Se enfurruñan, muchísimos hombres. Los que yo conozco son rencorosos y se ponen violentos casi por gusto. ¿Se ha fijado? Pregunte por ahí. Como sexo, siempre están –usted también- tramando algo, o por lo menos parece que traman, porque nunca se sabe lo que están pensando. Lo se por experiencia. Se pasan los días sentados y rumian. Después de rumiar, el potencial de fuego.
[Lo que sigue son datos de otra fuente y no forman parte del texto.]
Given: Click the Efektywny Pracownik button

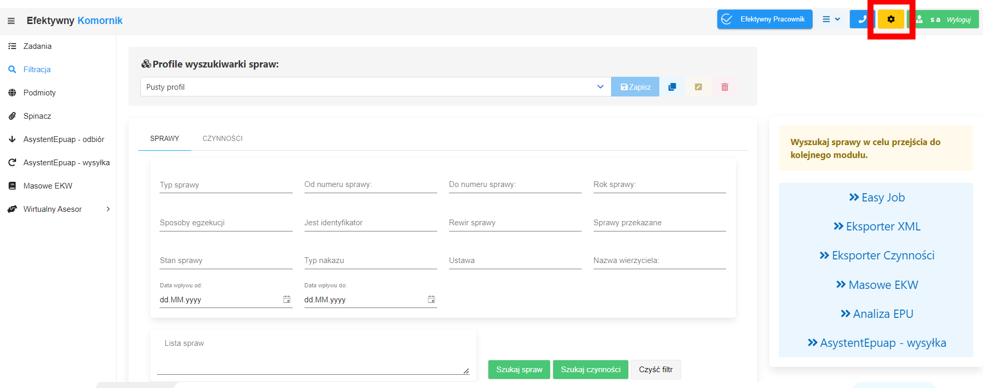Looking at the screenshot, I should click(x=765, y=19).
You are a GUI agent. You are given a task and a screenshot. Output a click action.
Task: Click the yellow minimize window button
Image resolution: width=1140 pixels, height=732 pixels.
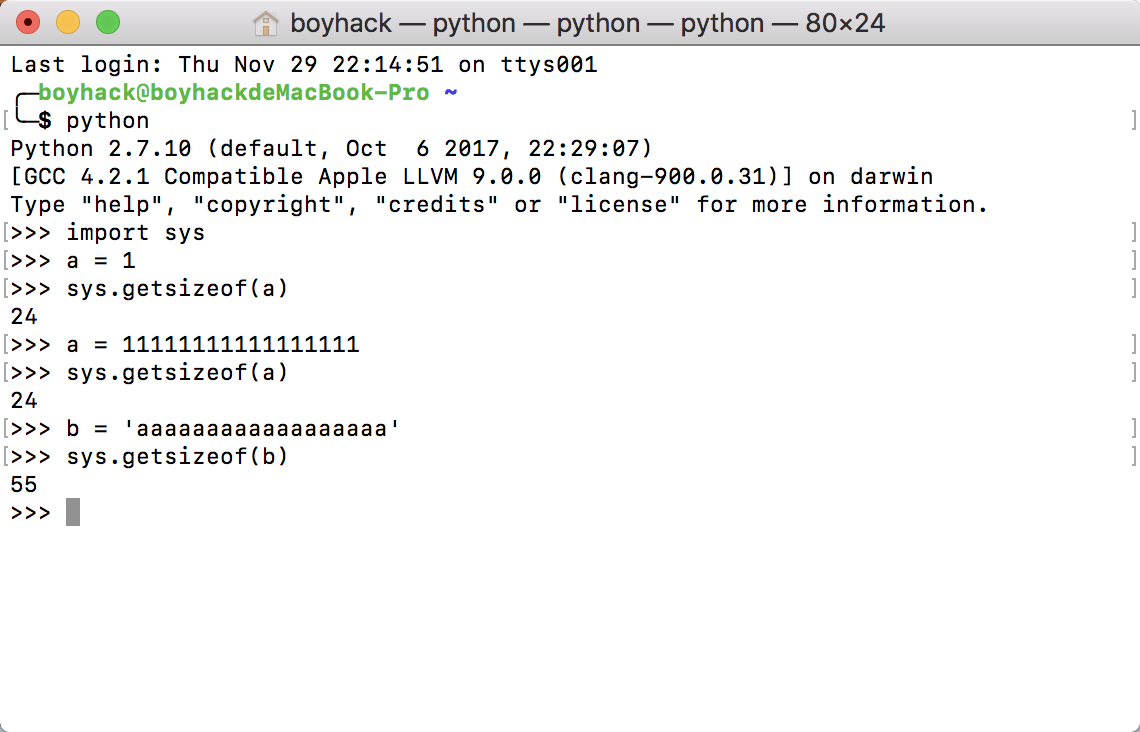(68, 23)
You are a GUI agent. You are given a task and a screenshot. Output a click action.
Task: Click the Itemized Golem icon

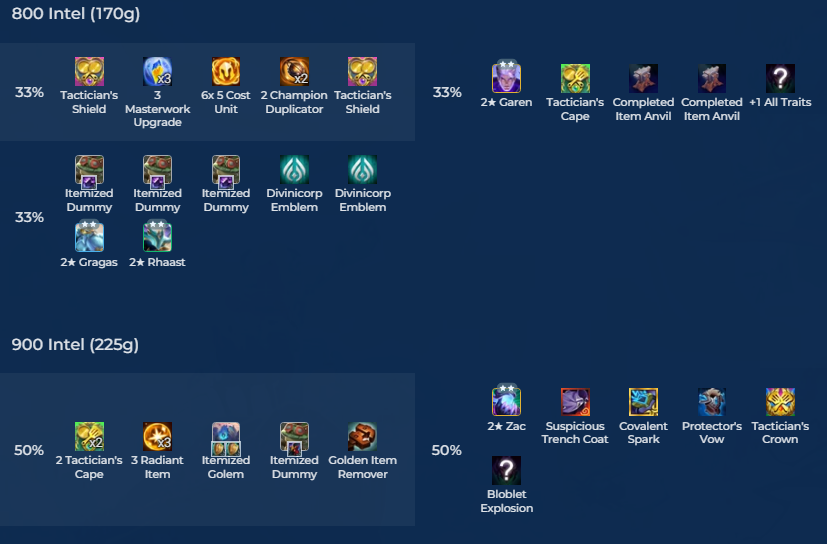[x=226, y=438]
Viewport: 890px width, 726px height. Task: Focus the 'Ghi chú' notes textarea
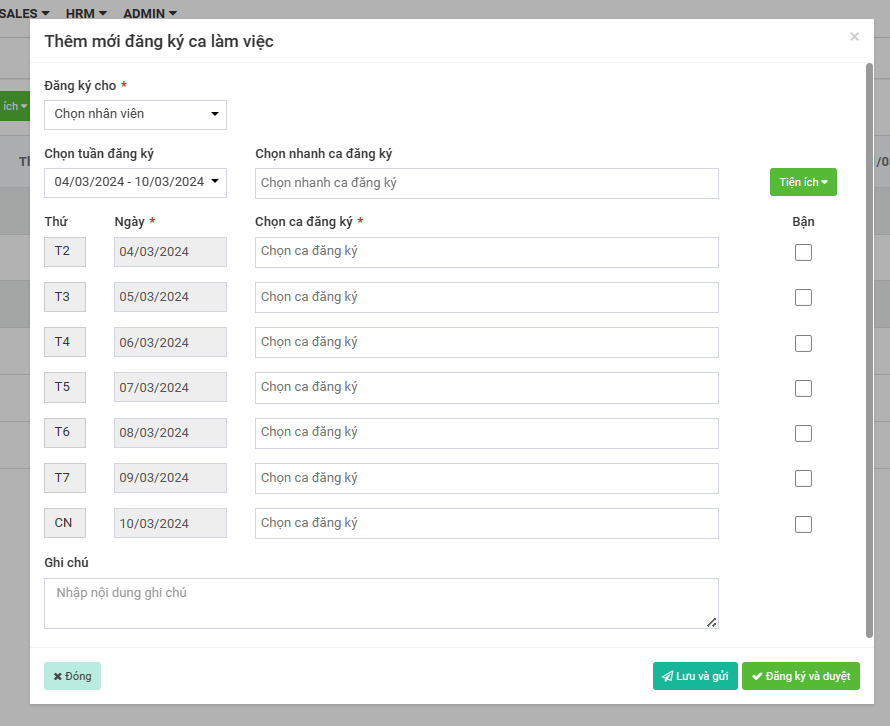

Bueno, ya sé que estoy generalizando, pero me da igual, porque es  mi modo de verlo y no necesito demostrarlo, lo cual es emocionante.

Diré que una de las cosas que me gustan de los hombres es que normalmente saben cómo funcionan los pequeños chismes. Son buenos arreglando esto y aquello. Pero esa habilidad no conduce a la pasión sino sólo a un empleo retribuido. Claro que aquí sólo estoy hablando del historial de los hombres que he llegado a conocer en mi corta vida. Pero una muestra es una muestra, y le estoy describiendo a usted lo que he observado. Te atrapan con menudencias. Tienen su pequeño repertorio de mañas.